You Need To Be Able To Adapt Your Retirement Plan
Ritterhouse said retirees need to be prepared to make adjustments, especially with early retirement.
“When you retire early, your portfolio will need to support your living expenses for a longer period of time than a traditional retirement, so there may be a greater chance of needing to make adjustments,” she said.
She recommended “stress-testing” your retirement plan to protect against the unpredictable and to “have a plan for what you can adjust,” should you be forced to adapt to large-scale changes during retirement.
The First Decade of Retirement Is Often the Riskiest
According to Bill Harris, CEO and founder of Evergreen Wealth, the riskiest decade in your retirement will likely be the first.

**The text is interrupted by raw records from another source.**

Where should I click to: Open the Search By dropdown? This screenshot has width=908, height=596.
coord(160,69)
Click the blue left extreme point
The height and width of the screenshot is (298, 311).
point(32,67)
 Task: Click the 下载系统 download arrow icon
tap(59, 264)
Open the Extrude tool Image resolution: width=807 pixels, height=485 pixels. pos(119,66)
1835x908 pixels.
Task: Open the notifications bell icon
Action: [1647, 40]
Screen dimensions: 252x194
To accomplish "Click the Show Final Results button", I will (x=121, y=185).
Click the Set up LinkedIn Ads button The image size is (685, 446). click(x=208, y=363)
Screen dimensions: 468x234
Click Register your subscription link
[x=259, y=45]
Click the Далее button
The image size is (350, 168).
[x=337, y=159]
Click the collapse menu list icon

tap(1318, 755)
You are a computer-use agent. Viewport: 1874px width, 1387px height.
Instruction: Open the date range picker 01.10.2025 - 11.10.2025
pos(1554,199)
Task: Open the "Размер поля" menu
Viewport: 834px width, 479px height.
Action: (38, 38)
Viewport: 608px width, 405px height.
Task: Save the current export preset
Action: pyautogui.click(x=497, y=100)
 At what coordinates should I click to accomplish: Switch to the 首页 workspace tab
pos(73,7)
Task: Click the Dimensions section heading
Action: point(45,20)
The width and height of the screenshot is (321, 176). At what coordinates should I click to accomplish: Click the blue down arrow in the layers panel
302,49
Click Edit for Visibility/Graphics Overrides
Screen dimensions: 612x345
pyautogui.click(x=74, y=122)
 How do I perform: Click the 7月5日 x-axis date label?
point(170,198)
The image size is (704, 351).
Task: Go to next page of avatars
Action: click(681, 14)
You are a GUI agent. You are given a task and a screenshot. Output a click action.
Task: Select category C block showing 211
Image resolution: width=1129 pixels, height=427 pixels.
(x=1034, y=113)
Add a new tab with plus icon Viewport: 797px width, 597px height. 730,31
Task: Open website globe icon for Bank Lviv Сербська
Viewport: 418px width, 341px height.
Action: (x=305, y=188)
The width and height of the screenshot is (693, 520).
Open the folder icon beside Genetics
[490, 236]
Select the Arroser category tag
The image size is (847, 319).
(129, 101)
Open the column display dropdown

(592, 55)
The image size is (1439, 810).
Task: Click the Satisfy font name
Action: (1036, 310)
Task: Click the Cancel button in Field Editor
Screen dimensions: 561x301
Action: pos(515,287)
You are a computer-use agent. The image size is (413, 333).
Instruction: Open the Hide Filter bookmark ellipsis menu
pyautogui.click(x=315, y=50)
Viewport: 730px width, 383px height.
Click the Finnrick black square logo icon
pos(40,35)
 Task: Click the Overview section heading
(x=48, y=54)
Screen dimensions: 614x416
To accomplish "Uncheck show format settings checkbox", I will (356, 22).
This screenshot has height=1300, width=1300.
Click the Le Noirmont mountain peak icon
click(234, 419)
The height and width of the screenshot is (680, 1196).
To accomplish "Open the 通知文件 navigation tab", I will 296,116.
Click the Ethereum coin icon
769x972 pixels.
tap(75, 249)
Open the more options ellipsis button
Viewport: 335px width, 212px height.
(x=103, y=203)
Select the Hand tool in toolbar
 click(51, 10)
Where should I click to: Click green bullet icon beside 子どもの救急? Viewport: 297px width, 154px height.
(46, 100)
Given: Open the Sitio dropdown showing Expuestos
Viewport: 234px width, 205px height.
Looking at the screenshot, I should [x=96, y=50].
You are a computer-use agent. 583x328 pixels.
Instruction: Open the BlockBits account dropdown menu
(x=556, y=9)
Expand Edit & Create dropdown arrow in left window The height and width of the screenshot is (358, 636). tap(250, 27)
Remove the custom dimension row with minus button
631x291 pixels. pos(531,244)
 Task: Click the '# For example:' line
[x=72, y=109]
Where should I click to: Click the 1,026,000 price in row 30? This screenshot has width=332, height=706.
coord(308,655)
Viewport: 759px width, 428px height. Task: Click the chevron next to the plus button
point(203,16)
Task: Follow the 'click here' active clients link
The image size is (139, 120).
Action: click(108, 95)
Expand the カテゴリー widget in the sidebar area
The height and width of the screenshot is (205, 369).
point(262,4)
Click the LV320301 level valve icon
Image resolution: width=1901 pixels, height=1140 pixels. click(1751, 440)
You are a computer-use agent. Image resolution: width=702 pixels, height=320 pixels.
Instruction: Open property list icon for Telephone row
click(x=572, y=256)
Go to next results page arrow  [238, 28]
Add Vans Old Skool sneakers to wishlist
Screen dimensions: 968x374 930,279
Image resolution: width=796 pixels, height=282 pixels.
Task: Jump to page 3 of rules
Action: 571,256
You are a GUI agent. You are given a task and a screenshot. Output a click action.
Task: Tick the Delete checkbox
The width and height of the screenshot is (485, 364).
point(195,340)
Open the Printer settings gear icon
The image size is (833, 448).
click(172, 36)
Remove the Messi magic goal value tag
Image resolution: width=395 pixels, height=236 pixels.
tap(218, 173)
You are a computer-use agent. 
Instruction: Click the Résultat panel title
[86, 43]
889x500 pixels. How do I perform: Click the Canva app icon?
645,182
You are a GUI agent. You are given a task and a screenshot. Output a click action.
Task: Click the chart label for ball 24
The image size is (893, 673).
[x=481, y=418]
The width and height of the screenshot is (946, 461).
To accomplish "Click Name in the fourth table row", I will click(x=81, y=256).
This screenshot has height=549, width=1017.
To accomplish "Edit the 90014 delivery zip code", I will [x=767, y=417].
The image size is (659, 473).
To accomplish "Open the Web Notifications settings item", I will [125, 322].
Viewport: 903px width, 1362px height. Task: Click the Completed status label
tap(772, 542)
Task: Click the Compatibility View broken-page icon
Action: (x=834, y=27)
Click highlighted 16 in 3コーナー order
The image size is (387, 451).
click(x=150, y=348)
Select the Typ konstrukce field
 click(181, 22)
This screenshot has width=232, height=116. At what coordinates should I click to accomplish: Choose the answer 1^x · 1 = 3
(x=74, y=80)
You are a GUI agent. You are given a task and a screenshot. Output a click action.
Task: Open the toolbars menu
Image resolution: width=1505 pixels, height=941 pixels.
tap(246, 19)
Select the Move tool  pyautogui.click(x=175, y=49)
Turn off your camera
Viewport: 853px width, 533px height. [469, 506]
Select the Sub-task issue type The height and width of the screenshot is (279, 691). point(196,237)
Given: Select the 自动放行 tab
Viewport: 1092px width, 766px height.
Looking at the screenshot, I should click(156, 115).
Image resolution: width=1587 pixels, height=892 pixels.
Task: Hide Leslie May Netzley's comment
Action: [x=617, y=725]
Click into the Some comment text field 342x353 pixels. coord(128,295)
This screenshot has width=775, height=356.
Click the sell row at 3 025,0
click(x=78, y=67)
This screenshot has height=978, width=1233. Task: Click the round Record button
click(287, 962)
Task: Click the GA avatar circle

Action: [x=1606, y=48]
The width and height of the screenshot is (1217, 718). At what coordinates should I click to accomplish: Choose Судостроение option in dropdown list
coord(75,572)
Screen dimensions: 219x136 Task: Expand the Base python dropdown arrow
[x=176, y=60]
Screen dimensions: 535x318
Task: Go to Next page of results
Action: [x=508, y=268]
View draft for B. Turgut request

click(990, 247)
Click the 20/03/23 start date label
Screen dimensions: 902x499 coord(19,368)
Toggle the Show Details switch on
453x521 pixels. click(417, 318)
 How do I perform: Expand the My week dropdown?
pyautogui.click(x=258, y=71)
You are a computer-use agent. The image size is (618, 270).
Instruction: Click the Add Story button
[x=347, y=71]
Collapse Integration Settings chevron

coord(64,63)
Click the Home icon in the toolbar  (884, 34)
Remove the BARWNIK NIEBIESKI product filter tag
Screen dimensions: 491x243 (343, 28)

“A market downturn during the first decade of retirement can materially affect a long-term financial plan,” he said, “especially if investments must be sold to cover living expenses.”
He suggested that managing these risks means building (and holding onto) cash reserves, pulling from a variety of income sources and avoiding a retirement plan that leans entirely on portfolio withdrawals.
Social Security and Pension Decisions Can Be Permanent
“Claiming Social Security early can permanently reduce your benefit by about 25% to 30%,” Harris warned, “but what many retirees miss is the opportunity in the years before claiming.”
He suggested that those low-income years can be used for strategic Roth conversions and/or withdrawals from various taxable accounts. Doing so can lower future taxes, delay Social Security and reduce required minimum distributions.